Task requirements: Reproduce exactly the lines below, from the first through the one containing "Select the profile", and nothing more.

─── Exercise materials ───

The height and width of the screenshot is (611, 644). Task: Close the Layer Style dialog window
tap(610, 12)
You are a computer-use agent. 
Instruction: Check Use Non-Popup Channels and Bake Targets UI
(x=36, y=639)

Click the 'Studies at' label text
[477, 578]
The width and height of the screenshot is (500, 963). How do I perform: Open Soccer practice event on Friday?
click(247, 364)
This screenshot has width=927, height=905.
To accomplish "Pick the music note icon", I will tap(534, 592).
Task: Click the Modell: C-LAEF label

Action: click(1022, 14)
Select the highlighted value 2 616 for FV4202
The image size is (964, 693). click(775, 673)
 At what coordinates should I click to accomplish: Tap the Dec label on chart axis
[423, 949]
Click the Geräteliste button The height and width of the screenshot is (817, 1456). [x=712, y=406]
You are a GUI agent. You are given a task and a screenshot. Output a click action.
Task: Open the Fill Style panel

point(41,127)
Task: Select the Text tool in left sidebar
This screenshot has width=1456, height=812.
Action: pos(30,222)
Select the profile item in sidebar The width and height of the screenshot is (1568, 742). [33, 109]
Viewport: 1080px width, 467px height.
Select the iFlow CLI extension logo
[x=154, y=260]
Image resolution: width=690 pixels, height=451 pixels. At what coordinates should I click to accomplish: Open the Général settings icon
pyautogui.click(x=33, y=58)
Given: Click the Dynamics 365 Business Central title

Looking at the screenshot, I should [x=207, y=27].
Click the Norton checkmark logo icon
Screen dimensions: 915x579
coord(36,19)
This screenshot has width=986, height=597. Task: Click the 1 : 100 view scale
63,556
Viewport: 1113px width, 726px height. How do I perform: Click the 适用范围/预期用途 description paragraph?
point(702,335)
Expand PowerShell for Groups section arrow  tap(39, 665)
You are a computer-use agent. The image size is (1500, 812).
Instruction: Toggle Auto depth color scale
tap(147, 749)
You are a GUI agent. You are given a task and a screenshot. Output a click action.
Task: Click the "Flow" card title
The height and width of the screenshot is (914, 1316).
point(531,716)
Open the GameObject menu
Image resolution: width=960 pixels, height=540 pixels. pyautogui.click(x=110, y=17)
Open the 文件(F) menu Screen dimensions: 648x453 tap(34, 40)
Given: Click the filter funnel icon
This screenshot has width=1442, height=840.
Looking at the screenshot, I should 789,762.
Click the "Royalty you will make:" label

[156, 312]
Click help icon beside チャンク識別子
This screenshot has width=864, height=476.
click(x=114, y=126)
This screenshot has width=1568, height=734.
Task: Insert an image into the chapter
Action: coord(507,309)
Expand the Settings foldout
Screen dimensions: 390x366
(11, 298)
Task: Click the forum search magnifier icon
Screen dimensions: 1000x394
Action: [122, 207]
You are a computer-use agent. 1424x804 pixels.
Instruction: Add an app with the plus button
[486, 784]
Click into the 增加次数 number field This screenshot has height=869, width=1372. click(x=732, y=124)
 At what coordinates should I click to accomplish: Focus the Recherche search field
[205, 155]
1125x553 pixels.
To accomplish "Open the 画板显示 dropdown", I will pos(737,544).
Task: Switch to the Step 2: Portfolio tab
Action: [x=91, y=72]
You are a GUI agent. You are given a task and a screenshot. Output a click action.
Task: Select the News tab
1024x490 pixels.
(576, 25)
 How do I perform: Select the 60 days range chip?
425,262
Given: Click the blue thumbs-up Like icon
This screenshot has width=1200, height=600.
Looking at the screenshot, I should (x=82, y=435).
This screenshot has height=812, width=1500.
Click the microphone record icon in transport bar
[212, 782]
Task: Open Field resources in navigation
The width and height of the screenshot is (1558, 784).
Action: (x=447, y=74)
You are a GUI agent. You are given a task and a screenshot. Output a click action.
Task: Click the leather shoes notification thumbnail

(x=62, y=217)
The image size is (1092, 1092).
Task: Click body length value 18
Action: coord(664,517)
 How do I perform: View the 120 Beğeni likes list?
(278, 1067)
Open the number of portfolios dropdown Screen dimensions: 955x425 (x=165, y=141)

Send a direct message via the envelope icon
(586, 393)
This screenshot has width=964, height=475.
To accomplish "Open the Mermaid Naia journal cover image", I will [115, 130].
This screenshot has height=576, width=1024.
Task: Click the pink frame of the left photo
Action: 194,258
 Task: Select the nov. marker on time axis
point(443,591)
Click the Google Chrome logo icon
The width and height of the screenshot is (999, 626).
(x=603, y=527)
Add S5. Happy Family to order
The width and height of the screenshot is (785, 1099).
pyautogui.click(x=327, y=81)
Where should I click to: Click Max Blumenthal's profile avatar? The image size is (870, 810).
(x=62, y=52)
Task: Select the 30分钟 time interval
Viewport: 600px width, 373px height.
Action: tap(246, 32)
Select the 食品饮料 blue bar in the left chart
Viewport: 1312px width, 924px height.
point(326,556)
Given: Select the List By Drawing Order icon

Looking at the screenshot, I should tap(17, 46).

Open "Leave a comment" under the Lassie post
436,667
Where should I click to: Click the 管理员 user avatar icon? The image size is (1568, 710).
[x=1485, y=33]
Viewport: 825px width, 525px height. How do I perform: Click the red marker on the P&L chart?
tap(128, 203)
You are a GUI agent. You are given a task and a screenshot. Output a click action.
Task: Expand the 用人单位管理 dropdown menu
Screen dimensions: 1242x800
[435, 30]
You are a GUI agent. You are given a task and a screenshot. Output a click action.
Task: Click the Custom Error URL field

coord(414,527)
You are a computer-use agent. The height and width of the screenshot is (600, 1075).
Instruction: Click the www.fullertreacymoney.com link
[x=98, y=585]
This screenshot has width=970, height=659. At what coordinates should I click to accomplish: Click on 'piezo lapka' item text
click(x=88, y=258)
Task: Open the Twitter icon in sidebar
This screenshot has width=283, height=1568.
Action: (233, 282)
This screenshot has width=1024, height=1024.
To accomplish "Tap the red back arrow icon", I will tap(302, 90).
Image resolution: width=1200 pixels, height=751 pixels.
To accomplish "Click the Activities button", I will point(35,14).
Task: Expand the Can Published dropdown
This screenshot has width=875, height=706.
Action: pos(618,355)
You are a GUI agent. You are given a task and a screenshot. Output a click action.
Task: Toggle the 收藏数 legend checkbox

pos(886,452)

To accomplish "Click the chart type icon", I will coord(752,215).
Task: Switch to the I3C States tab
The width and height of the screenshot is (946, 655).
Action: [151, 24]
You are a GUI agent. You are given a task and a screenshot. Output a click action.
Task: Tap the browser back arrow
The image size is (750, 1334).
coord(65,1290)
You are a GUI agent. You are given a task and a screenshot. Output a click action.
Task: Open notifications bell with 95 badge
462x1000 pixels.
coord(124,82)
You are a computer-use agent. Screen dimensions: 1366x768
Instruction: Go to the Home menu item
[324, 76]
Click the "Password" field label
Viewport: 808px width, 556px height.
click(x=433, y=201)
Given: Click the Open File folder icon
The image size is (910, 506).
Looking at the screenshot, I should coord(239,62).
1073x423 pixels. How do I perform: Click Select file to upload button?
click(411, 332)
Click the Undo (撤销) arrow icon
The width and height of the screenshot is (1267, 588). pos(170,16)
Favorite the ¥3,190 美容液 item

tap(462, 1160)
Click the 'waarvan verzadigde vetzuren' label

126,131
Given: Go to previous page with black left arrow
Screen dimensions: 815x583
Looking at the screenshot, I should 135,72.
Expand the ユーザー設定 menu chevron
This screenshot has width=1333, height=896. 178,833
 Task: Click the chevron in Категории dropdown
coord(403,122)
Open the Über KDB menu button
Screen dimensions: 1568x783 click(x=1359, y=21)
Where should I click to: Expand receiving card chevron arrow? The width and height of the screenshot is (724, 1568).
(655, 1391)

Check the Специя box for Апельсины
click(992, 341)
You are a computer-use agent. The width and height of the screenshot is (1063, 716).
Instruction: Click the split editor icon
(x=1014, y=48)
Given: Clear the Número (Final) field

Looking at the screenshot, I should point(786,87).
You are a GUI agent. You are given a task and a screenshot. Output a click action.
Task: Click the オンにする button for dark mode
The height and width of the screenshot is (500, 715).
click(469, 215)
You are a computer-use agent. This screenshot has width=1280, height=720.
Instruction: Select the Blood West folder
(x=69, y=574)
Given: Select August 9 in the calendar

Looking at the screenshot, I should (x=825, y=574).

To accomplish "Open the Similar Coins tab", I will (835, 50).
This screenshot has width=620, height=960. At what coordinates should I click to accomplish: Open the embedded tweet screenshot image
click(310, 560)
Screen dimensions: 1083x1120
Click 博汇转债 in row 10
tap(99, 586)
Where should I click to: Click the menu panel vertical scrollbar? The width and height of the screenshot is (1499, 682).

───

Task output:
The height and width of the screenshot is (611, 644). Task: Close the Layer Style dialog window
tap(610, 12)
You are a computer-use agent. 
Instruction: Check Use Non-Popup Channels and Bake Targets UI
(x=36, y=639)

Click the 'Studies at' label text
[477, 578]
The width and height of the screenshot is (500, 963). How do I perform: Open Soccer practice event on Friday?
click(247, 364)
This screenshot has width=927, height=905.
To accomplish "Pick the music note icon", I will tap(534, 592).
Task: Click the Modell: C-LAEF label

Action: click(1022, 14)
Select the highlighted value 2 616 for FV4202
The image size is (964, 693). click(775, 673)
 At what coordinates should I click to accomplish: Tap the Dec label on chart axis
[423, 949]
Click the Geräteliste button The height and width of the screenshot is (817, 1456). [x=712, y=406]
You are a GUI agent. You are given a task and a screenshot. Output a click action.
Task: Open the Fill Style panel

point(41,127)
Task: Select the Text tool in left sidebar
This screenshot has width=1456, height=812.
Action: pos(30,222)
Select the profile item in sidebar The width and height of the screenshot is (1568, 742). [33, 109]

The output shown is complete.